─── Data records

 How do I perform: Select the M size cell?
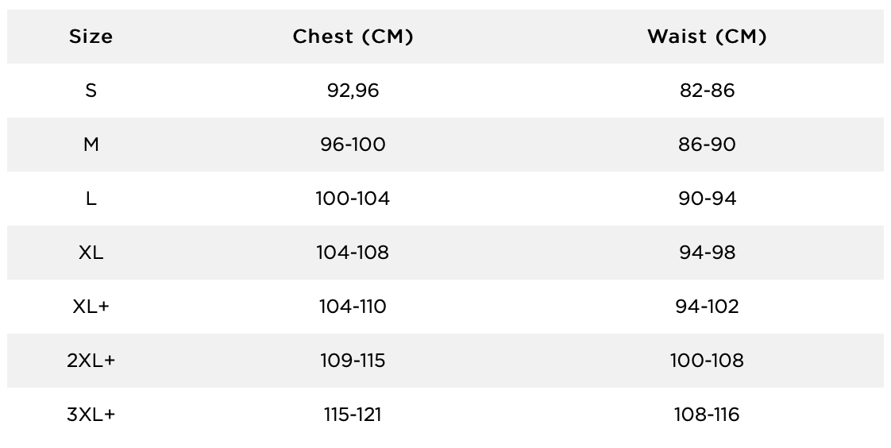click(91, 145)
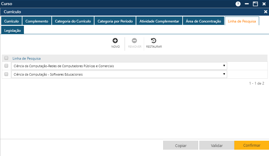The width and height of the screenshot is (269, 156).
Task: Click the Validar button
Action: click(x=217, y=146)
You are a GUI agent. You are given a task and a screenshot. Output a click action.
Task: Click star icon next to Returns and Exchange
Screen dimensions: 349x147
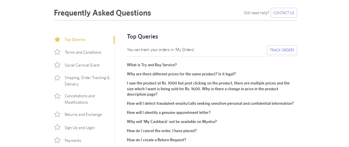coord(57,115)

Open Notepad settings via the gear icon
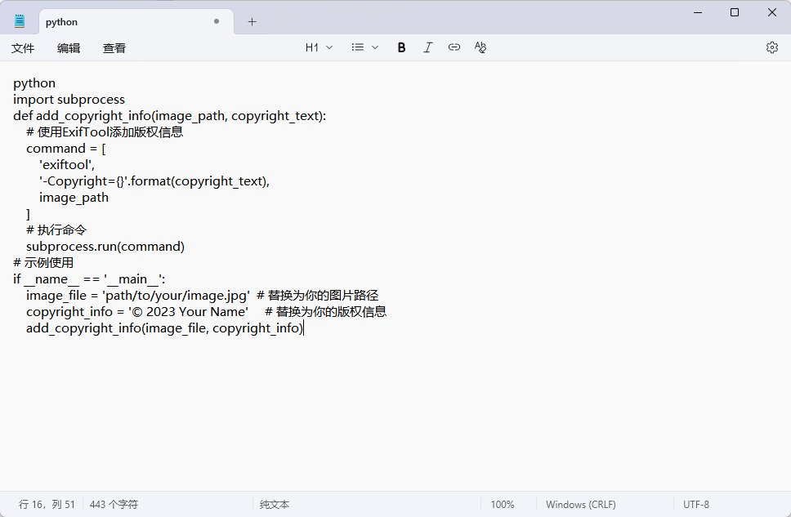(771, 47)
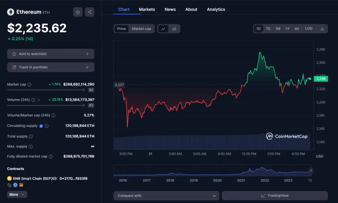Screen dimensions: 338x203
Task: Add contract to MetaMask via fox icon
Action: (x=21, y=185)
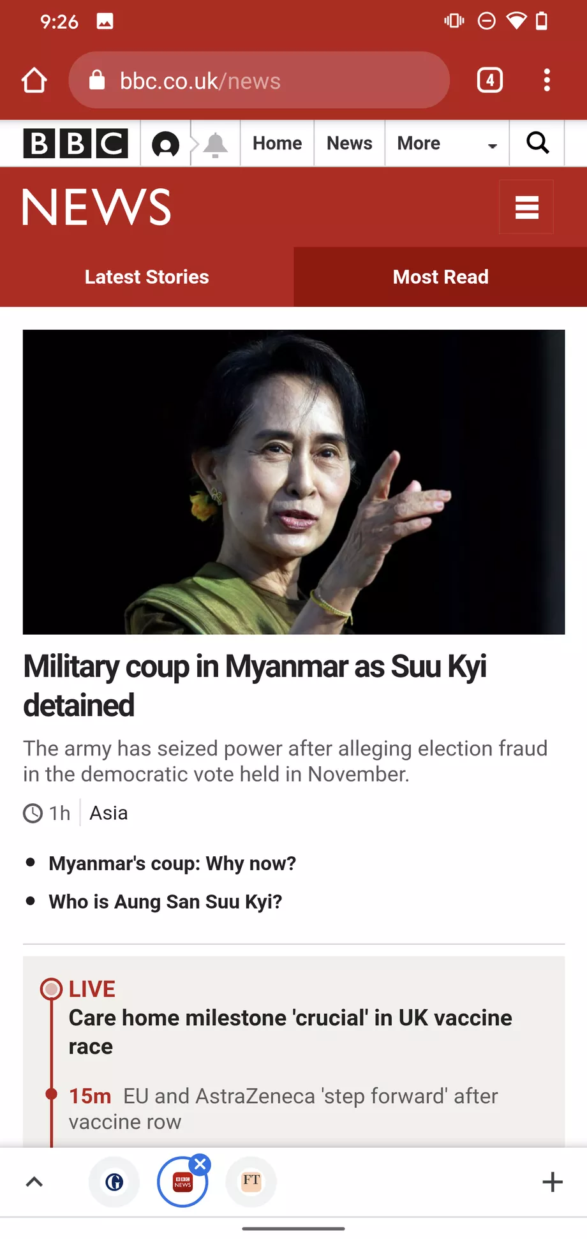Switch to the Most Read tab

[440, 277]
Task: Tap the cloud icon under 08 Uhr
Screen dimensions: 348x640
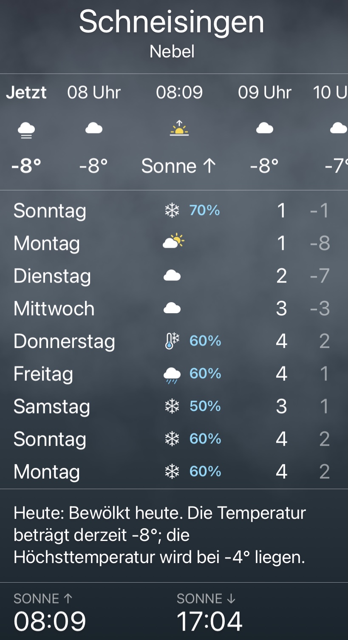Action: tap(94, 128)
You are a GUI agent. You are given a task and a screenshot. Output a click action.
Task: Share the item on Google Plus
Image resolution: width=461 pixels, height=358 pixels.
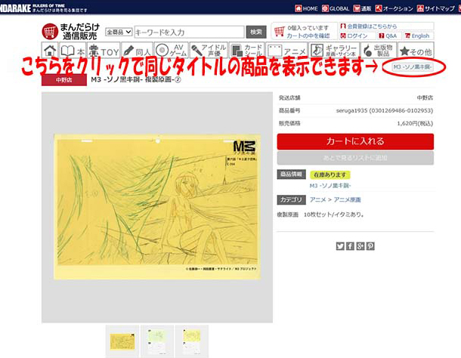(x=360, y=245)
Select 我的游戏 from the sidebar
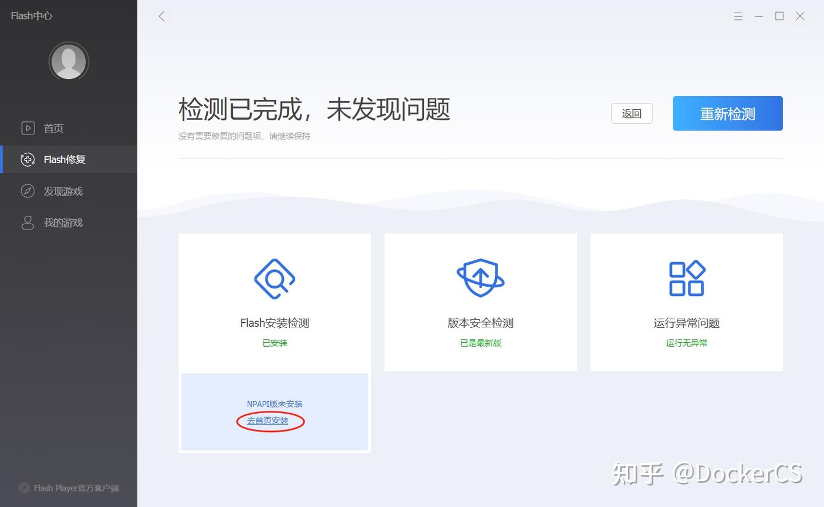This screenshot has height=507, width=824. [x=63, y=223]
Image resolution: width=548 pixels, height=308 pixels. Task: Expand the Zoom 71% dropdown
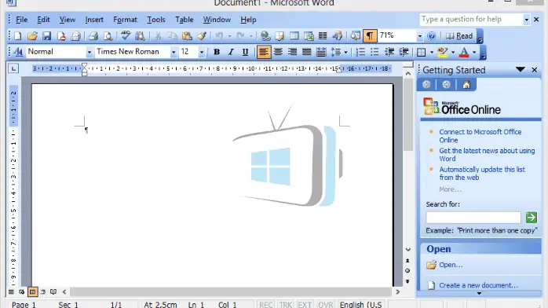(420, 35)
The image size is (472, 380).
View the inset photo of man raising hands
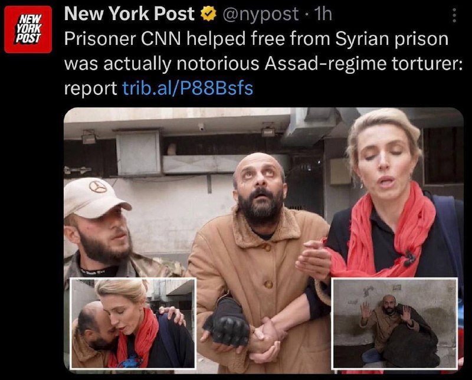[394, 323]
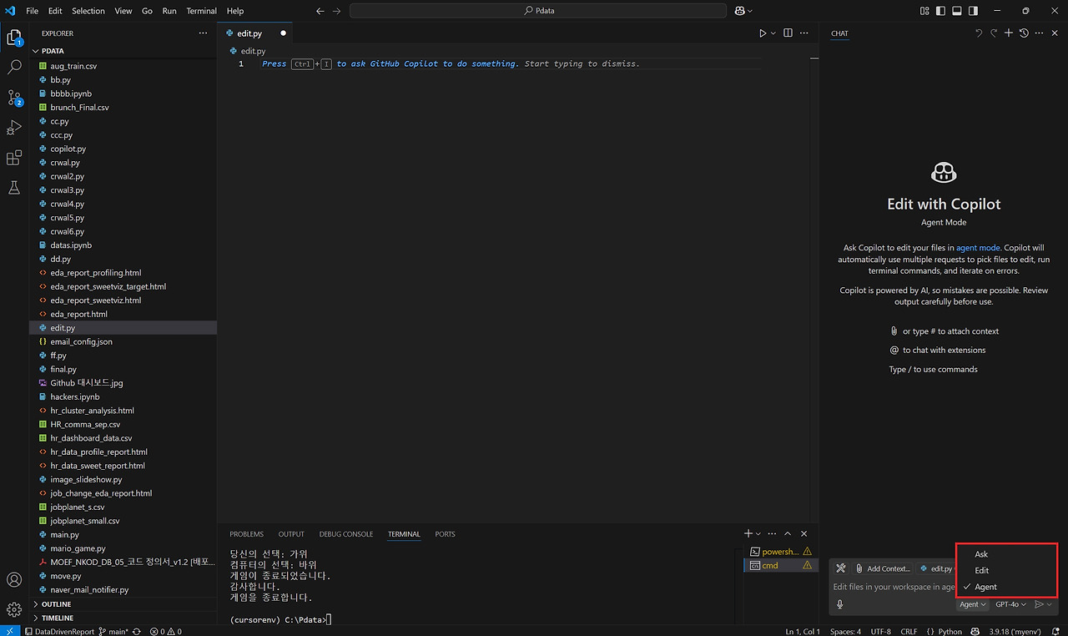1068x636 pixels.
Task: Open the agent mode link in Copilot welcome text
Action: 977,247

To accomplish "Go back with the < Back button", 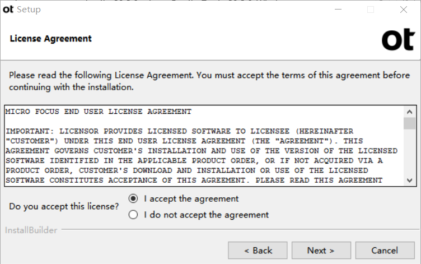I will click(258, 251).
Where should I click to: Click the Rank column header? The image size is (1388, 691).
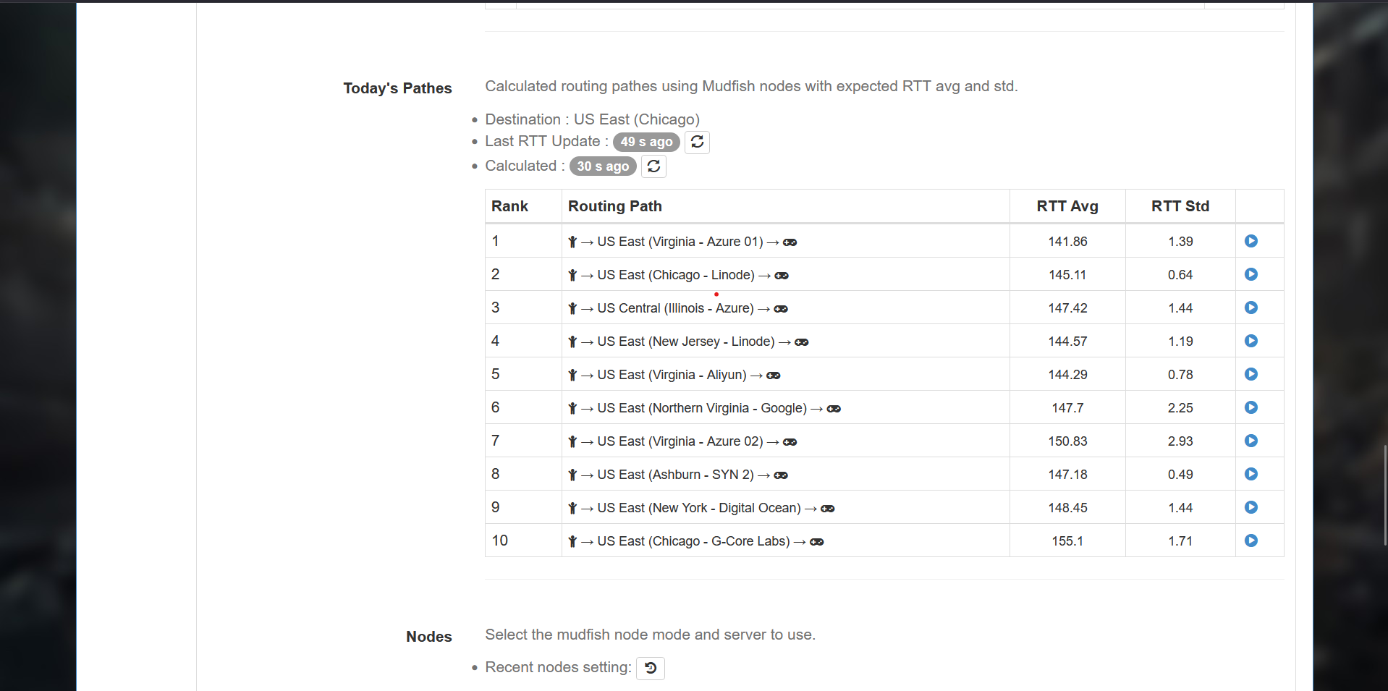pyautogui.click(x=509, y=206)
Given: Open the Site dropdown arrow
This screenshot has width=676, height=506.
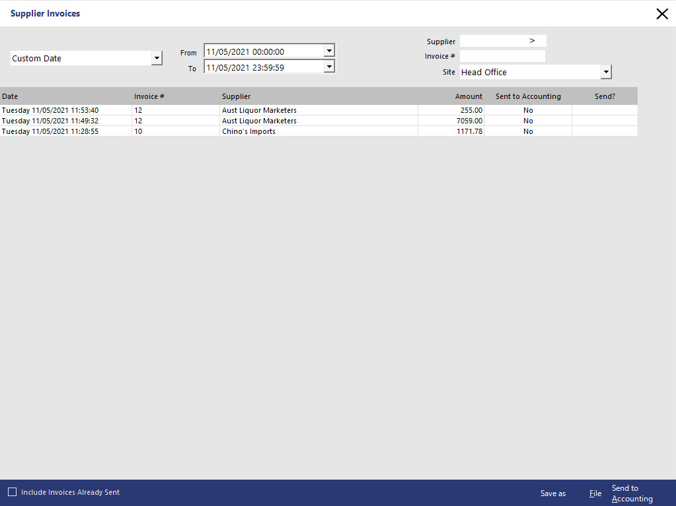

──────

— The problem —
Take the material above and output only the lines from the one that contains "Task: Click star" through the one that contains "Task: Tap the cloud icon under 08 Uhr", ends included and images left out.

— Reply to the exercise —
Task: Click star icon next to Returns and Exchange
Screen dimensions: 349x147
coord(57,115)

Open Notepad settings via the gear icon
(771, 47)
Screen dimensions: 338x203
Task: Add contract to MetaMask via fox icon
Action: (x=21, y=185)
Switch to the Most Read tab

[440, 277]
Task: Tap the cloud icon under 08 Uhr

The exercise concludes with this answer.